#### Directions for this task:
Read the data and repeat all of it exactly.
--- Task material ---
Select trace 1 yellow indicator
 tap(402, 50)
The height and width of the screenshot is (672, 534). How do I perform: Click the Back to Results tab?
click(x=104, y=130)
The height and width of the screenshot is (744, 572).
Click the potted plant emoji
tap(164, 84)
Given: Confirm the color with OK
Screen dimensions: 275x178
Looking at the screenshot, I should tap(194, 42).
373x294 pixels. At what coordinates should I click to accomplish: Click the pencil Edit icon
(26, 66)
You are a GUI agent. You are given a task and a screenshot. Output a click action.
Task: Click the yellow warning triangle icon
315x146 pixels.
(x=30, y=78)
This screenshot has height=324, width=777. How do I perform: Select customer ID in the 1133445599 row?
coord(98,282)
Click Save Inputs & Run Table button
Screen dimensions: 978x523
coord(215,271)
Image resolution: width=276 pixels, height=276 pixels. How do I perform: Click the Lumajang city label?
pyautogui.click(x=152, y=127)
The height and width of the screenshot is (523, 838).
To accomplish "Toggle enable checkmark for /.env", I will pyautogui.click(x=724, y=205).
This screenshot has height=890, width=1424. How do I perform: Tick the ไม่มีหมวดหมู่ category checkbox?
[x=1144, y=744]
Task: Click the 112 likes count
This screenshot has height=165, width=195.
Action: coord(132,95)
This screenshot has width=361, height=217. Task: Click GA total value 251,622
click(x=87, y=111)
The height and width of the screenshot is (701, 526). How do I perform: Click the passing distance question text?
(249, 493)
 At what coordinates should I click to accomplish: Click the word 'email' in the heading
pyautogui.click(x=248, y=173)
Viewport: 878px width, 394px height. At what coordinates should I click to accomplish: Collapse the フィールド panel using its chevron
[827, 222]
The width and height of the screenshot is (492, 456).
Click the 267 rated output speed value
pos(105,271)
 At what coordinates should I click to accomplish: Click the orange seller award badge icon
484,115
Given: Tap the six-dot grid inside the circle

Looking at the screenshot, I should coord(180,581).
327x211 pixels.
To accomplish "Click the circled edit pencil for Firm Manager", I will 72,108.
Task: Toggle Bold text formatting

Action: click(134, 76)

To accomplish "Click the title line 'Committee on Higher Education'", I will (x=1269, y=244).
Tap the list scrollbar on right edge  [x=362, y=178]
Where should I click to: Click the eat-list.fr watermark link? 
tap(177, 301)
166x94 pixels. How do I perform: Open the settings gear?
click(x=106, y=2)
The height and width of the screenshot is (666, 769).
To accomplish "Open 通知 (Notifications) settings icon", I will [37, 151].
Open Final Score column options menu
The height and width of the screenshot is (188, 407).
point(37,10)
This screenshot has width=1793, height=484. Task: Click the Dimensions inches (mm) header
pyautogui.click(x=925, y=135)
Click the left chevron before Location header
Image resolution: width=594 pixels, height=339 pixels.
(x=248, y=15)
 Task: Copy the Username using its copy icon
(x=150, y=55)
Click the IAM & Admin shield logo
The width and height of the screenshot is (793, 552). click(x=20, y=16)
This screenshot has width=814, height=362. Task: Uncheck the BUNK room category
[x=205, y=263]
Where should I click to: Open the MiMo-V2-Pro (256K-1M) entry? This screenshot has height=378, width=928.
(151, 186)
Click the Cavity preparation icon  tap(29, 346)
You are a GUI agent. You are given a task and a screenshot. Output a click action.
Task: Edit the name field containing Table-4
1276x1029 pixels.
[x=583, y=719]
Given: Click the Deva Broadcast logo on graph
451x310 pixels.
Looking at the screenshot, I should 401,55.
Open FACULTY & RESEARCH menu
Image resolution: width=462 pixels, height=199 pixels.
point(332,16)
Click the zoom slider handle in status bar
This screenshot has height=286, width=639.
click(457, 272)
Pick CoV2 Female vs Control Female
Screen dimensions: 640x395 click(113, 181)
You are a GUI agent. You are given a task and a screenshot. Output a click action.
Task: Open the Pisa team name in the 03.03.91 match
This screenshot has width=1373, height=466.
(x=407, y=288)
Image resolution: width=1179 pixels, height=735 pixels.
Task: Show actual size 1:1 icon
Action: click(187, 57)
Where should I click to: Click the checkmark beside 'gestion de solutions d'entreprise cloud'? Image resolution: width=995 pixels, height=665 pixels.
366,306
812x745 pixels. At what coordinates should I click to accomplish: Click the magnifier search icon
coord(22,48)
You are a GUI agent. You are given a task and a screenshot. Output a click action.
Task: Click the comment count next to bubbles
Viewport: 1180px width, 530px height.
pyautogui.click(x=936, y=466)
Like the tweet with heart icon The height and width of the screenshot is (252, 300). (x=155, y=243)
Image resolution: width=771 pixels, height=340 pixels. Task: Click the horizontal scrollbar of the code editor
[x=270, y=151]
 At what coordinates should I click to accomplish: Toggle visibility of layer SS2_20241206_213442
---
#### Result:
Select trace 1 yellow indicator
 tap(402, 50)
The height and width of the screenshot is (672, 534). How do I perform: Click the Back to Results tab?
click(x=104, y=130)
The height and width of the screenshot is (744, 572).
Click the potted plant emoji
tap(164, 84)
Given: Confirm the color with OK
Screen dimensions: 275x178
Looking at the screenshot, I should tap(194, 42).
373x294 pixels. At what coordinates should I click to accomplish: Click the pencil Edit icon
(26, 66)
You are a GUI agent. You are given a task and a screenshot. Output a click action.
Task: Click the yellow warning triangle icon
315x146 pixels.
(x=30, y=78)
This screenshot has height=324, width=777. How do I perform: Select customer ID in the 1133445599 row?
coord(98,282)
Click Save Inputs & Run Table button
Screen dimensions: 978x523
coord(215,271)
Image resolution: width=276 pixels, height=276 pixels. How do I perform: Click the Lumajang city label?
pyautogui.click(x=152, y=127)
The height and width of the screenshot is (523, 838).
To accomplish "Toggle enable checkmark for /.env", I will pyautogui.click(x=724, y=205).
This screenshot has height=890, width=1424. How do I perform: Tick the ไม่มีหมวดหมู่ category checkbox?
[x=1144, y=744]
Task: Click the 112 likes count
This screenshot has height=165, width=195.
Action: coord(132,95)
This screenshot has width=361, height=217. Task: Click GA total value 251,622
click(x=87, y=111)
The height and width of the screenshot is (701, 526). How do I perform: Click the passing distance question text?
(249, 493)
 At what coordinates should I click to accomplish: Click the word 'email' in the heading
pyautogui.click(x=248, y=173)
Viewport: 878px width, 394px height. At what coordinates should I click to accomplish: Collapse the フィールド panel using its chevron
[827, 222]
The width and height of the screenshot is (492, 456).
Click the 267 rated output speed value
pos(105,271)
 At what coordinates should I click to accomplish: Click the orange seller award badge icon
484,115
Given: Tap the six-dot grid inside the circle

Looking at the screenshot, I should coord(180,581).
327x211 pixels.
To accomplish "Click the circled edit pencil for Firm Manager", I will 72,108.
Task: Toggle Bold text formatting

Action: click(134, 76)

To accomplish "Click the title line 'Committee on Higher Education'", I will (x=1269, y=244).
Tap the list scrollbar on right edge  [x=362, y=178]
Where should I click to: Click the eat-list.fr watermark link? 
tap(177, 301)
166x94 pixels. How do I perform: Open the settings gear?
click(x=106, y=2)
The height and width of the screenshot is (666, 769).
To accomplish "Open 通知 (Notifications) settings icon", I will [37, 151].
Open Final Score column options menu
The height and width of the screenshot is (188, 407).
point(37,10)
This screenshot has width=1793, height=484. Task: Click the Dimensions inches (mm) header
pyautogui.click(x=925, y=135)
Click the left chevron before Location header
Image resolution: width=594 pixels, height=339 pixels.
(x=248, y=15)
 Task: Copy the Username using its copy icon
(x=150, y=55)
Click the IAM & Admin shield logo
The width and height of the screenshot is (793, 552). click(x=20, y=16)
This screenshot has width=814, height=362. Task: Uncheck the BUNK room category
[x=205, y=263]
Where should I click to: Open the MiMo-V2-Pro (256K-1M) entry? This screenshot has height=378, width=928.
(151, 186)
Click the Cavity preparation icon  tap(29, 346)
You are a GUI agent. You are given a task and a screenshot. Output a click action.
Task: Edit the name field containing Table-4
1276x1029 pixels.
[x=583, y=719]
Given: Click the Deva Broadcast logo on graph
451x310 pixels.
Looking at the screenshot, I should 401,55.
Open FACULTY & RESEARCH menu
Image resolution: width=462 pixels, height=199 pixels.
point(332,16)
Click the zoom slider handle in status bar
This screenshot has height=286, width=639.
click(457, 272)
Pick CoV2 Female vs Control Female
Screen dimensions: 640x395 click(113, 181)
You are a GUI agent. You are given a task and a screenshot. Output a click action.
Task: Open the Pisa team name in the 03.03.91 match
This screenshot has width=1373, height=466.
(x=407, y=288)
Image resolution: width=1179 pixels, height=735 pixels.
Task: Show actual size 1:1 icon
Action: click(187, 57)
Where should I click to: Click the checkmark beside 'gestion de solutions d'entreprise cloud'? Image resolution: width=995 pixels, height=665 pixels.
366,306
812x745 pixels. At what coordinates should I click to accomplish: Click the magnifier search icon
coord(22,48)
You are a GUI agent. You are given a task and a screenshot. Output a click action.
Task: Click the comment count next to bubbles
Viewport: 1180px width, 530px height.
pyautogui.click(x=936, y=466)
Like the tweet with heart icon The height and width of the screenshot is (252, 300). (x=155, y=243)
Image resolution: width=771 pixels, height=340 pixels. Task: Click the horizontal scrollbar of the code editor
[x=270, y=151]
 At what coordinates should I click to accomplish: Toggle visibility of layer SS2_20241206_213442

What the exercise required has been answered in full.